__Aufgabe 1__. Wer nennt Tsipras im Artikel über Tsipras' erste 100 Tage „cooler als der kühlste Nordeuropäer“?
__Aufgabe 2__. Woran zeigt sich laut dem Artikel über Tsipras' erste 100 Tage, dass Tsipras durch nichts zu entmutigen ist? Antworte in ein bis drei Sätzen.
__Aufgabe 3__. Führe bitte den Artikel über Tsipras' erste 100 Tage nach seinem letzten Satz fort.

__Quelle__.
********

Hohes Arbeitstempo – Alexis Tsipras und die ersten 100 Tage seiner Regierung in Athen.
von Nikos Chilas – aus FaktenCheck:Hellas 2
Er ist durch nichts zu entmutigen. Fast 100 Tage nach seiner Ernennung zum griechischen Regierungschef zeigt sich Alexis Tsipras völlig zuversichtlich. Möge der griechische Staat auch noch so bankrott sein und die „Institutionen“ – ehemals Troika – mit Europäischer Zentralbank, Europäischer Kommission und Internationalem Währungsfonds einen unnachgiebigen Finanzkrieg gegen ihn führen – er bleibt, wie ein Radiokommentator sagte, „cooler als der kühlste Nordeuropäer“.

********

__Datensätze__.
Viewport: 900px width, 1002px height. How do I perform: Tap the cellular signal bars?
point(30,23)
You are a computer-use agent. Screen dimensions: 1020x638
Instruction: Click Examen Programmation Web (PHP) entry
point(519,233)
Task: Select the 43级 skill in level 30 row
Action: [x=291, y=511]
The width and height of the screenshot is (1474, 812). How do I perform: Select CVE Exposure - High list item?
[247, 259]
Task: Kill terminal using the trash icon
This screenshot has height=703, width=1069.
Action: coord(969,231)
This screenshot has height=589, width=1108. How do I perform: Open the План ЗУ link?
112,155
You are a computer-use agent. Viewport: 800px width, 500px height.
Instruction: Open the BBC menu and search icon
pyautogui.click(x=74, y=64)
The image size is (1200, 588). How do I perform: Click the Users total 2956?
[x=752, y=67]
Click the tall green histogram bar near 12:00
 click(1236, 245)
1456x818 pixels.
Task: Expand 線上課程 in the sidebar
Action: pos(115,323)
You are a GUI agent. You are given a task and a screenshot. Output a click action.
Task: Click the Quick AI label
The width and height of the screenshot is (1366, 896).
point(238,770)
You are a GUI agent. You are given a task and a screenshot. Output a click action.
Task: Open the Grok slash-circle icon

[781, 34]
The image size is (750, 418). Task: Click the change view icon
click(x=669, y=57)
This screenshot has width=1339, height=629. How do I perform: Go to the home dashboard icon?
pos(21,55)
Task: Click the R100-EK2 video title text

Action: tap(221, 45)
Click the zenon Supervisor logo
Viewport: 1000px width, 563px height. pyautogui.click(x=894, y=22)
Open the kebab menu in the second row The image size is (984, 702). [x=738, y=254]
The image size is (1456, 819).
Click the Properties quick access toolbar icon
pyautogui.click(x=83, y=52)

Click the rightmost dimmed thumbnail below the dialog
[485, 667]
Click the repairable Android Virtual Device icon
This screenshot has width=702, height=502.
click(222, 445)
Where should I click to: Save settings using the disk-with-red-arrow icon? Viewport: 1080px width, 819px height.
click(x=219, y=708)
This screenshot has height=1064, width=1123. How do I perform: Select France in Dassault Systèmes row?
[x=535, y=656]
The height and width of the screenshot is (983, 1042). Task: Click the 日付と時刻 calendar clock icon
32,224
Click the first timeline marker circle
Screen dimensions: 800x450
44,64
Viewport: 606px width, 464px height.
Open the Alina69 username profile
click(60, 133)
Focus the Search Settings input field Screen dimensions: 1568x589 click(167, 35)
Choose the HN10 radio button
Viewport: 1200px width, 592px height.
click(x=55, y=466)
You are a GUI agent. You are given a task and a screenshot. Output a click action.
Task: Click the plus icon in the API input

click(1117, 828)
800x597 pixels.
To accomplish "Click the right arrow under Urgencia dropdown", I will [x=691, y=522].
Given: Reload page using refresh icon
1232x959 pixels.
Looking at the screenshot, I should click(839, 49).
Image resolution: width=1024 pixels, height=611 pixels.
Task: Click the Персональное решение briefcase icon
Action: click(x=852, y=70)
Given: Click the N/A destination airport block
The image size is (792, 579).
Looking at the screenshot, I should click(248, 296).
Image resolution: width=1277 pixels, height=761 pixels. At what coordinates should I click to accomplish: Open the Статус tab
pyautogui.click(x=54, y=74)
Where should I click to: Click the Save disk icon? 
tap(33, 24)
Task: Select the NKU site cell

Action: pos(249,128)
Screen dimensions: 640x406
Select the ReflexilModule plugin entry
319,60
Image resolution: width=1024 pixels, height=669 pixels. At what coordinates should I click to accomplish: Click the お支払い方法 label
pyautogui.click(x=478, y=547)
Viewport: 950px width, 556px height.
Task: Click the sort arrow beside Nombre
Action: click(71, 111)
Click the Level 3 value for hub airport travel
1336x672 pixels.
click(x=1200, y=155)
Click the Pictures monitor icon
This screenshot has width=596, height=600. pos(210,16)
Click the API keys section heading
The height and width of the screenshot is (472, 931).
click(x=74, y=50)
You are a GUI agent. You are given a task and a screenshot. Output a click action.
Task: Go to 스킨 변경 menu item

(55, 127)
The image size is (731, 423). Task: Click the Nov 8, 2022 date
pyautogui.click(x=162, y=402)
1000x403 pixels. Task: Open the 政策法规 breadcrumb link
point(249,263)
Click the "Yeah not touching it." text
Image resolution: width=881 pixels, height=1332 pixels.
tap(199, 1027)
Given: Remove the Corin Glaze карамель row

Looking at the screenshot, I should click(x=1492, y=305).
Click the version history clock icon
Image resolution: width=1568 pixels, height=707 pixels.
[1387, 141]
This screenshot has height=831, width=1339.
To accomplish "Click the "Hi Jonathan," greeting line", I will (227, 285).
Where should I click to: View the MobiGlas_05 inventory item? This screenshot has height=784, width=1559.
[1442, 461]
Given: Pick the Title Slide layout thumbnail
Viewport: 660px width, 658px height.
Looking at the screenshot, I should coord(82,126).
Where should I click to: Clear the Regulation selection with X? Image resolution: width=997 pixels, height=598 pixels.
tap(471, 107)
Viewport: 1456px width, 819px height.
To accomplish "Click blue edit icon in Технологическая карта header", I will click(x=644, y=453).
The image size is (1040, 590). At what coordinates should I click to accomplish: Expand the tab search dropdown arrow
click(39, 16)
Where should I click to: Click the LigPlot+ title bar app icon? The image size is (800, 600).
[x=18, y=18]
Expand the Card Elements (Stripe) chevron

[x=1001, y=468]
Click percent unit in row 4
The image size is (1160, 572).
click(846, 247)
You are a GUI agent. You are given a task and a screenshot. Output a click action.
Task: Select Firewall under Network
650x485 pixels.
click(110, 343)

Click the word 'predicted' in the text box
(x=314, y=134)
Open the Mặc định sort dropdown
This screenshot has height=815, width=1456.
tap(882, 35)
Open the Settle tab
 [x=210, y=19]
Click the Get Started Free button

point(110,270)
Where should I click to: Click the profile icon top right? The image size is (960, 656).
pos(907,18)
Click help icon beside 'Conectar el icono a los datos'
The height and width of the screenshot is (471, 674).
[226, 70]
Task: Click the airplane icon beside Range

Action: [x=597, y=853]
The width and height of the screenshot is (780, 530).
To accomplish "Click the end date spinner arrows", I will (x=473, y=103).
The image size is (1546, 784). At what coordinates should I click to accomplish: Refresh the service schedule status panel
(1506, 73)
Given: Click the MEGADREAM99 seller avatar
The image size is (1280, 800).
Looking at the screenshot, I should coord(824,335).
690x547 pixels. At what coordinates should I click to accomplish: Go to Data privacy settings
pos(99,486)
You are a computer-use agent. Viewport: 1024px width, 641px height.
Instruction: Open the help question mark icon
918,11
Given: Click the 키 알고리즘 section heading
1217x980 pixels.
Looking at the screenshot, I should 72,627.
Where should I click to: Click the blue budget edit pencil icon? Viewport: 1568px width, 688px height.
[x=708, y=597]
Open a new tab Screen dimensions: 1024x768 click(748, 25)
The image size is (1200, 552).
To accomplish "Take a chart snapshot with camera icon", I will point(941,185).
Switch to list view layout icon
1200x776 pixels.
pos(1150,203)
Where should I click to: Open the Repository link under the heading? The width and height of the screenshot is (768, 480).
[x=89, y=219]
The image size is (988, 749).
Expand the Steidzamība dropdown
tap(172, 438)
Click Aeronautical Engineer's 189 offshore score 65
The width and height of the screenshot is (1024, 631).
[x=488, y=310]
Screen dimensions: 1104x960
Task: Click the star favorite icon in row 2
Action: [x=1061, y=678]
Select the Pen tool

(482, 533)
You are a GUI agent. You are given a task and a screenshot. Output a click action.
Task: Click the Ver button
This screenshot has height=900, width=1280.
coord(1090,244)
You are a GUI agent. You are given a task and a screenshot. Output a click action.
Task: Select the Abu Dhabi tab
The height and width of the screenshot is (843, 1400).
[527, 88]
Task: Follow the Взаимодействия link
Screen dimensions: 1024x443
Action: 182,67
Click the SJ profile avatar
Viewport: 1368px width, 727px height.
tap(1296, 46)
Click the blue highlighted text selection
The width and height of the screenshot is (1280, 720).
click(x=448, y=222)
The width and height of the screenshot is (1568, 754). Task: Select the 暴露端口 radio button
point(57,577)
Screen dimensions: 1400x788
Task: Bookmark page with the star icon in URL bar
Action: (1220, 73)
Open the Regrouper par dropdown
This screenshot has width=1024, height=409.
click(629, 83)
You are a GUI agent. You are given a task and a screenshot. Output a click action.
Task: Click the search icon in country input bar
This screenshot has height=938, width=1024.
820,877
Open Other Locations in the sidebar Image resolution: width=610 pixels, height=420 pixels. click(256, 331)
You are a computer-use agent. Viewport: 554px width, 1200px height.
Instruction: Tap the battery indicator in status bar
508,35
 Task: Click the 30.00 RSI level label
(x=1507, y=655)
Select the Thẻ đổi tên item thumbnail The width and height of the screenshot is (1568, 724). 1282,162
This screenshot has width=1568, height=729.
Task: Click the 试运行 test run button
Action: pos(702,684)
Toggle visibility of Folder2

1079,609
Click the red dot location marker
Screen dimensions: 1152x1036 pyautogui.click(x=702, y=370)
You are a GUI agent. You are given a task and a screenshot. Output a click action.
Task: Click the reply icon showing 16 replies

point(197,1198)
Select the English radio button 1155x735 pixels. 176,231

********

__Lösung 1__. Ein Radiokommentator.

__Lösung 2__. Tsipras bleibt fast 100 Tage nach seiner Ernennung völlig zuversichtlich. Das gilt, obwohl der griechische Staat bankrott ist und die „Institutionen“ aus Europäischer Zentralbank, Europäischer Kommission und Internationalem Währungsfonds einen unnachgiebigen Finanzkrieg gegen ihn führen.

__Lösung 3__.
Diese Coolness zeigte er auch jüngst bei seinem Gespräch mit Angela Merkel in Brüssel am Rande des EU-Sondergipfels für die Flüchtlinge. Dabei ging es um eine für ihn existenzielle Frage: Den Abschluss des inzwischen verlängerten (zweiten) Hilfsprogramms für Griechenland, der die letzte Geldtranche von etwa 7,8 Milliarden Euro für Athen frei machen würde. Der Inhalt des Gesprächs blieb vertraulich, wahrscheinlich hat es auch nicht viel ergeben. Egal: Es hat Tsipras nicht gehindert, sich wieder „optimistisch“ mit Blick auf eine baldige Einigung zu erklären.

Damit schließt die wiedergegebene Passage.